第6章 趕集 (1/2)
趕集
晨光鑽過老宅窗欞的縫隙,在青磚地上投下細碎搖晃的光斑。
“哥哥?” 身邊的小身子動了動,江辭洲揉着眼睛坐起來,小手在牀邊摸索着墨鏡。
江承鏡熟門熟路地幫他戴上,指尖觸到弟弟微涼的臉頰,聲音放得輕柔:“今天是墟日,我們去趕集。”
“墟日...” 江辭洲小聲重複,墨鏡後的眼睛轉向哥哥的方向,“是昨天王奶奶說的,好多人去買東西的地方?”
“對。” 江承鏡從牆角拎起一個昨晚縫補過的舊布袋,袋口用麻繩繫着,“哥哥要去賣點東西換錢,你跟着我就行。”

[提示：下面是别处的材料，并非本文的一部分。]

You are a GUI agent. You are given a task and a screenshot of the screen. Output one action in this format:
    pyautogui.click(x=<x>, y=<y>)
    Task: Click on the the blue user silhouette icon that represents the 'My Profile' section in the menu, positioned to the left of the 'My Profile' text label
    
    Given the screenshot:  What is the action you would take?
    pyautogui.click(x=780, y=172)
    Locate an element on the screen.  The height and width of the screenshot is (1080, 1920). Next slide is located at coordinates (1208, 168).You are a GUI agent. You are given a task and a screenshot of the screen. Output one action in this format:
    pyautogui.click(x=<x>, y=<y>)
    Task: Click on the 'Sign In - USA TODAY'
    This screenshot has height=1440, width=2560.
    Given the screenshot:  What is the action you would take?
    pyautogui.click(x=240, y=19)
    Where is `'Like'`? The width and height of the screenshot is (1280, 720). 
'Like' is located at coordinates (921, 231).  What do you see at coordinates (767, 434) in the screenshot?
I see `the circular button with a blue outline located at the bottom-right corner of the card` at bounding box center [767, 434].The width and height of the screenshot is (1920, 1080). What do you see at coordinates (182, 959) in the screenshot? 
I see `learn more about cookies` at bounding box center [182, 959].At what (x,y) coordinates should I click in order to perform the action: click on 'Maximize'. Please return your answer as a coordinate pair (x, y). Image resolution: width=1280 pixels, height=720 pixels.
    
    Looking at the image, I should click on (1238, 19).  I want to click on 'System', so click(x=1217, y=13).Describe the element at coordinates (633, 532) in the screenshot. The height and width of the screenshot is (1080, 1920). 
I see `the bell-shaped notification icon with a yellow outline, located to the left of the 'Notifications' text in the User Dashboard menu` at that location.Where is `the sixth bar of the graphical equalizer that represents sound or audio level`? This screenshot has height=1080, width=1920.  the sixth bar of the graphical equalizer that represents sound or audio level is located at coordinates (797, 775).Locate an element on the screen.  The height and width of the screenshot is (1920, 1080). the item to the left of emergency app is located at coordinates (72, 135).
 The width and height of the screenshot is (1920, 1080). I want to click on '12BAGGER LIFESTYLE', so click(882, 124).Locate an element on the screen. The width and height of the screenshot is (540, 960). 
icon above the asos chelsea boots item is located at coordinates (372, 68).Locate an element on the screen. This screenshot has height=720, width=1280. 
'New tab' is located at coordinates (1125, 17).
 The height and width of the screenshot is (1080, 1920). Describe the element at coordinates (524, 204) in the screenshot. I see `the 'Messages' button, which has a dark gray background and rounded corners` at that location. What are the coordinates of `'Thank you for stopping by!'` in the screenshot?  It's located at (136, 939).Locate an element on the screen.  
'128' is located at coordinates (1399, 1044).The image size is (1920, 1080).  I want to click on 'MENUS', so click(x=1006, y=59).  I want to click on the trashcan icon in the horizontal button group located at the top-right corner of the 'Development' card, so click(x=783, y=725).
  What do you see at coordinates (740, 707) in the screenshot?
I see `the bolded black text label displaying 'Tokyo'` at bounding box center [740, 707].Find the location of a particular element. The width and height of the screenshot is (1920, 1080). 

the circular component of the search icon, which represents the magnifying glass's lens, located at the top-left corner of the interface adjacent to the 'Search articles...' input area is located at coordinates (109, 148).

布袋裏裝着這兩天在老宅翻出來的 “破爛”:三個空玻璃瓶、一捆泛黃的舊報紙,還有兩個鏽跡斑斑的鐵皮罐。這是江承鏡琢磨了半宿的主意 —— 兩個無依無靠的孩子,要想安穩活下去,必須有個 “說得過去” 的生存方式。撿破爛、賣廢品,既不引人注目,又能順理成章地 “窮” 給所有人看。
早飯是昨晚剩下的稀粥,江承鏡倒進鍋裏熱了熱,又加了兩把碎米。他特意多喝了半碗,心裏清楚,今天要走不少路,得攢足力氣。
“小洲,” 他放下碗,蹲在弟弟面前,眼神認真,“今天在集市上,如果有人問起,就說哥哥在撿破爛賣錢,我們沒多少生活費,知道嗎?”
江辭洲點點頭,小手緊緊抓住哥哥的衣角,墨鏡下的小臉繃得緊緊的:“我知道,不能讓別人知道我們有錢。”
“真乖。” 江承鏡揉了揉他的頭髮,心裏卻一陣發酸。七歲的孩子,本該在陽光下追着蝴蝶跑,卻要跟着他藏藏掖掖,守着這樣沉重的祕密。
出門前,江承鏡又檢查了一遍藏錢的地方:牀板下的存摺壓得嚴實,竈臺下的磚縫用泥土封好,房樑上的錢用油紙裹着,塞在木縫深處。確認萬無一失,他才鎖上那把舊銅鎖,牽着弟弟往集市的方向走。
墟市比想象中熱鬧得多。還沒走到河灘邊的集市入口,就聽見鼎沸的人聲,夾雜着小販的吆喝聲、家禽的啼叫聲,還有孩子們的嬉鬧聲。江承鏡攥緊手裏的布袋,另一隻手牢牢牽着江辭洲,小心翼翼地擠進人羣。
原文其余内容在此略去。